Saturday, June 23, 2012

Business Can Be War But It Doesn't Have To Be

There are alot of similarities between sports and business.  Football, for example, is a scaled down form of war with less stakes and less consequences.  If you're not trying to physically dominant your opponent in football then you're probably not in the profession.  On the contrary, business has some important differences from war.

When people define business as war, they're illustrating their belief that your goal in business should be to win the game or dominate your competitor.  Implicitly this means that everyone is playing the same game with the same rules and competitors.  Similar to war, there are alot of competitive forces and strategic decisions involved in business.  But that's where the analogy should stop.  The implicit assumption that businesses are always playing by the same rules and with the same competitors, as is the case in sports and war, is false and extremely dangerous in business.

The video below highlights the modern departure from the "business is war" mentality by Sara Blakely, billionaire and founder of Spanx.

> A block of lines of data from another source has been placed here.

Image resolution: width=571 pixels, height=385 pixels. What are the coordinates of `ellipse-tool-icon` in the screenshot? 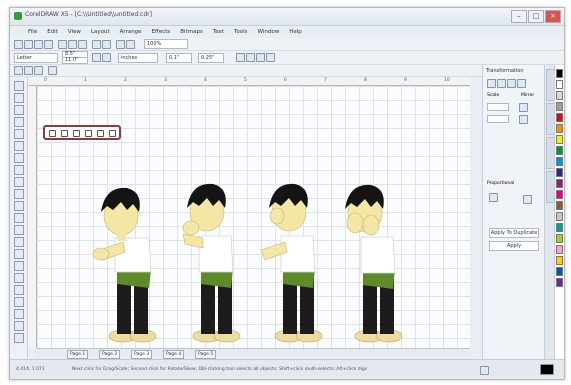 It's located at (19, 170).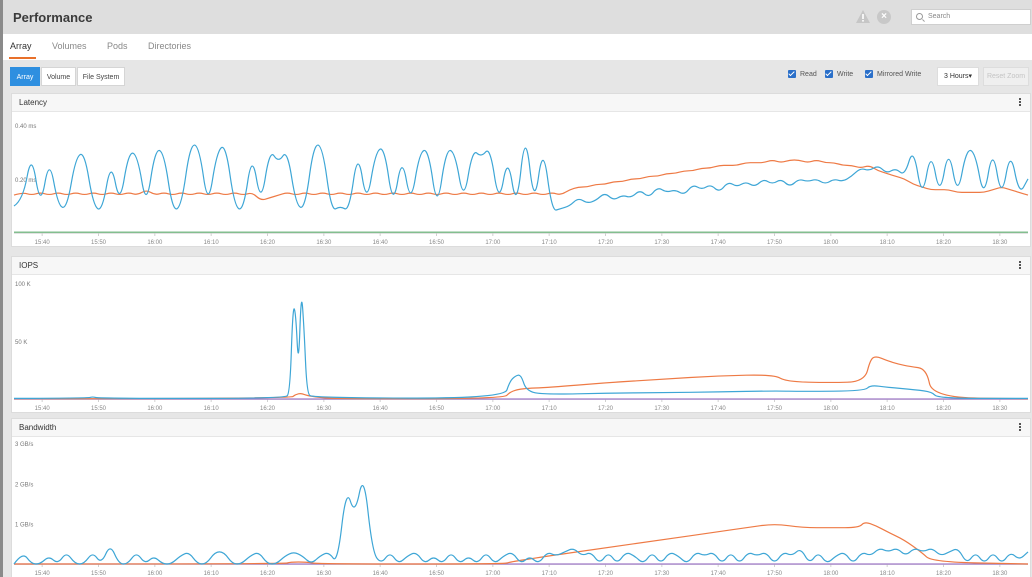  Describe the element at coordinates (869, 74) in the screenshot. I see `mirrored-write-checkbox` at that location.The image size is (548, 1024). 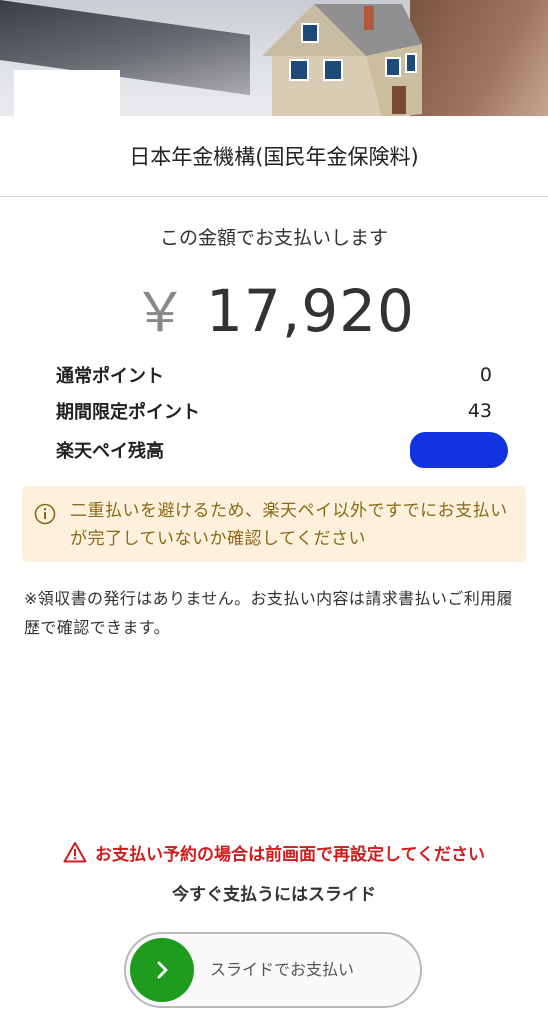 I want to click on chevron-right-icon, so click(x=162, y=970).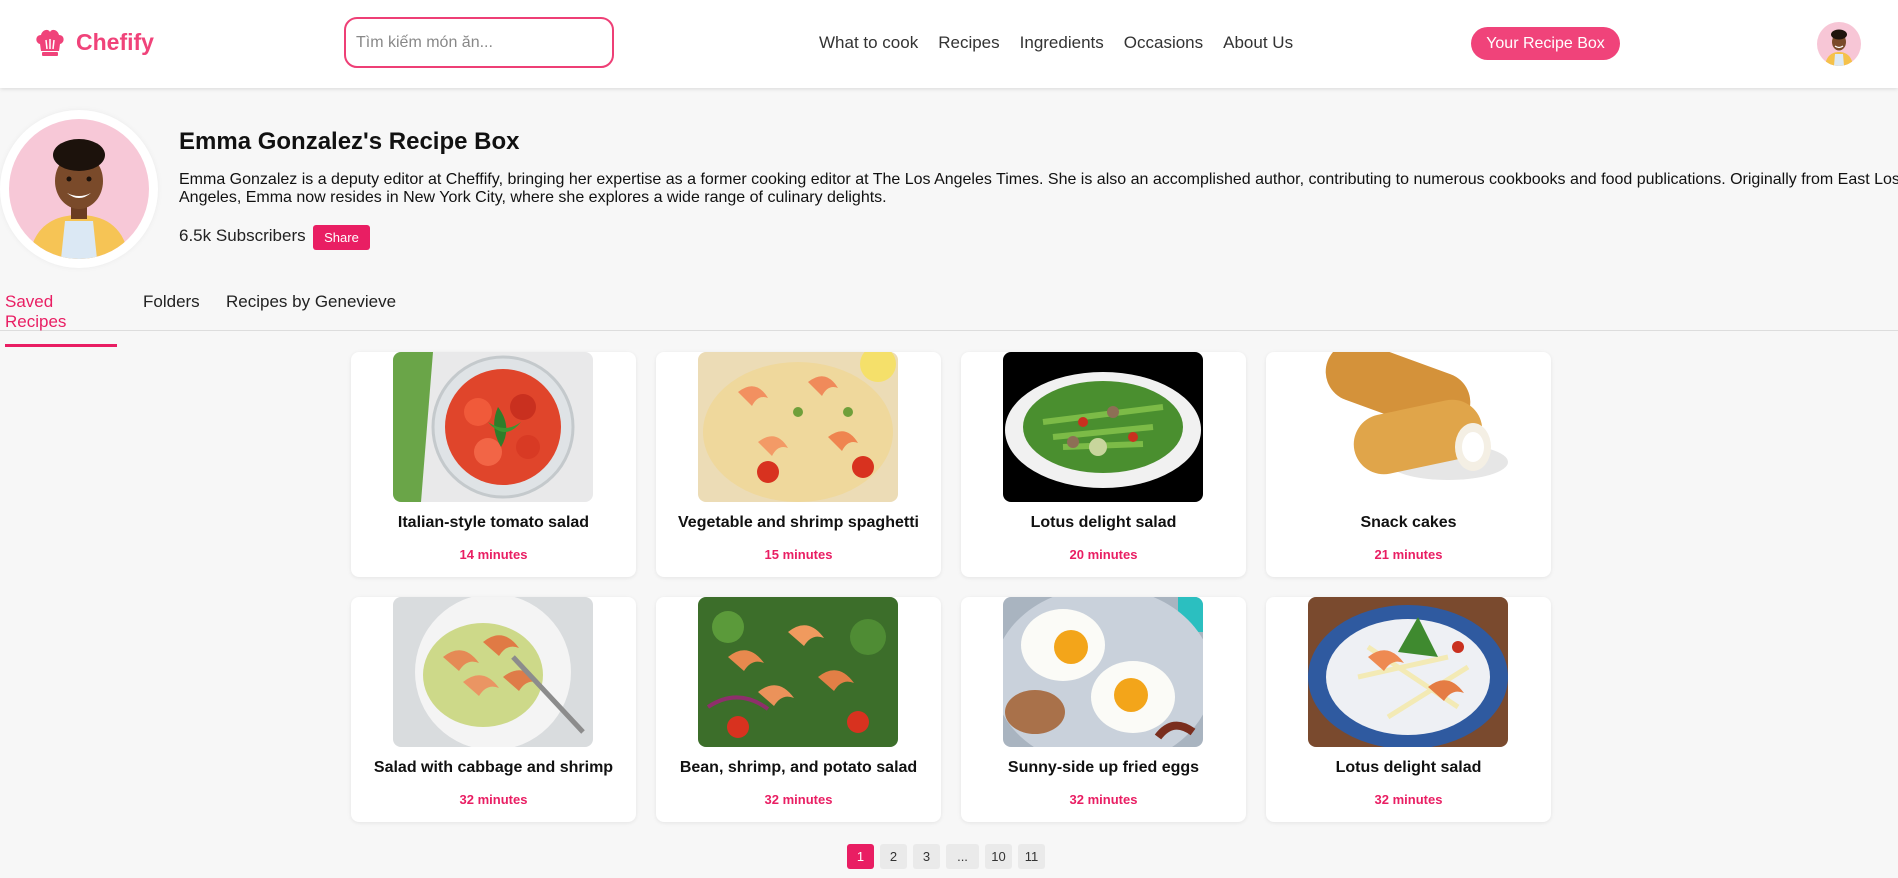 The height and width of the screenshot is (878, 1898). What do you see at coordinates (61, 320) in the screenshot?
I see `tab-saved-recipes: Saved Recipes` at bounding box center [61, 320].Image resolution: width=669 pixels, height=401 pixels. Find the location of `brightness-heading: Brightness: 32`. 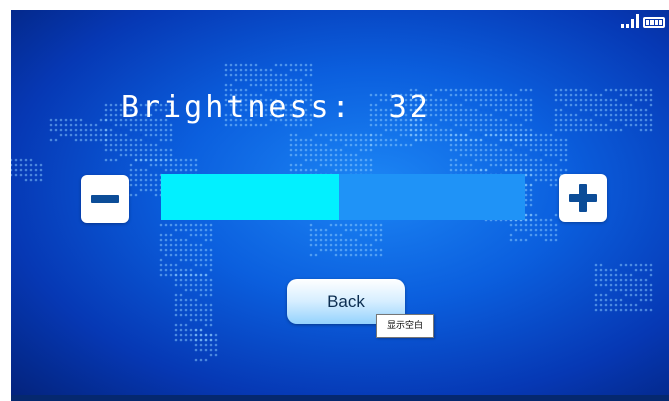

brightness-heading: Brightness: 32 is located at coordinates (301, 108).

Unlike sports and war, businesses aren't necessarily bound by the same rules and competitors, nor do opponents share the same battlefield.  In business you are rewarded handsomely for your ability to change the rules/competitive forces, redefine the battlefield/industry and find new customers, consumers and competitors. 

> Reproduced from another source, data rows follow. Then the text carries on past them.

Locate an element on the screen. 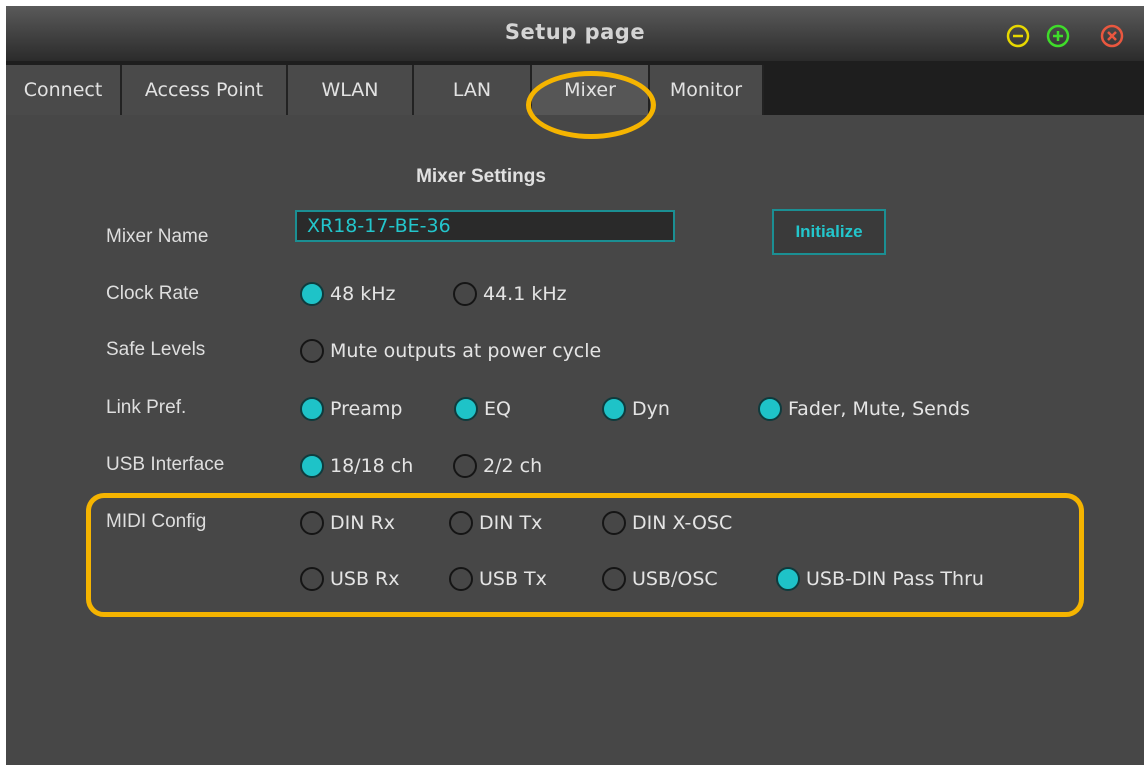 Image resolution: width=1144 pixels, height=765 pixels. window-title: Setup page is located at coordinates (575, 32).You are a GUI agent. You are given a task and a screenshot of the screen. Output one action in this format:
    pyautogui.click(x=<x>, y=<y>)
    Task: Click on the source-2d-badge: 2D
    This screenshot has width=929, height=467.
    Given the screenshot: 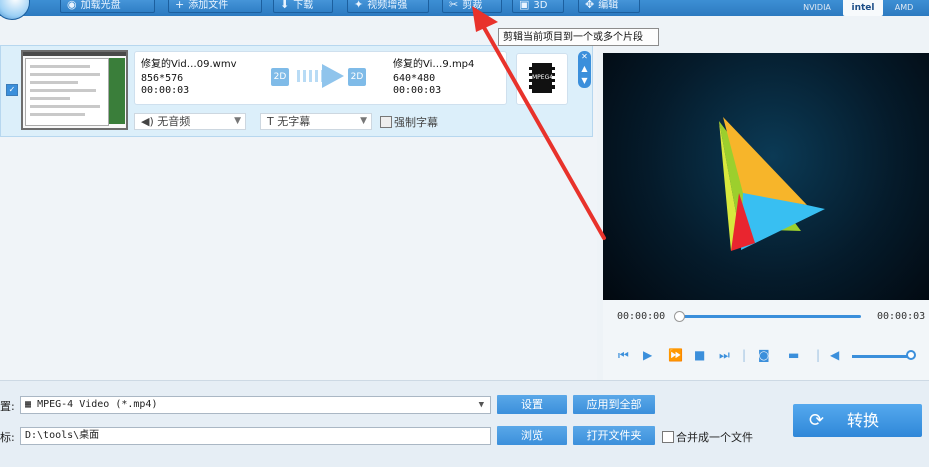 What is the action you would take?
    pyautogui.click(x=280, y=77)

Apple, a traditional computer company, found a way to compete in the MP3 device industry with itunes by rethinking computer hardware and software and its applicability to other industries. Southwest found a way to compete differently in the airline industry by modifying their business enough to lower their airfare prices, enticing price conscious customers to consider flying rather than driving.   Spanx redefined the pantyhose by eliminating the foot bottoms, making the experience much more comfortable for women and adding other features that women used to have purchase separate products for.

Business can be war, but it doesn't have to be.  It takes much more effort to dominate your competitors by competing with them for the same customers in the same industry, than it does to enter different industries, or create new industries, and discover customers, or convert non-customers, that competitors have yet to serve.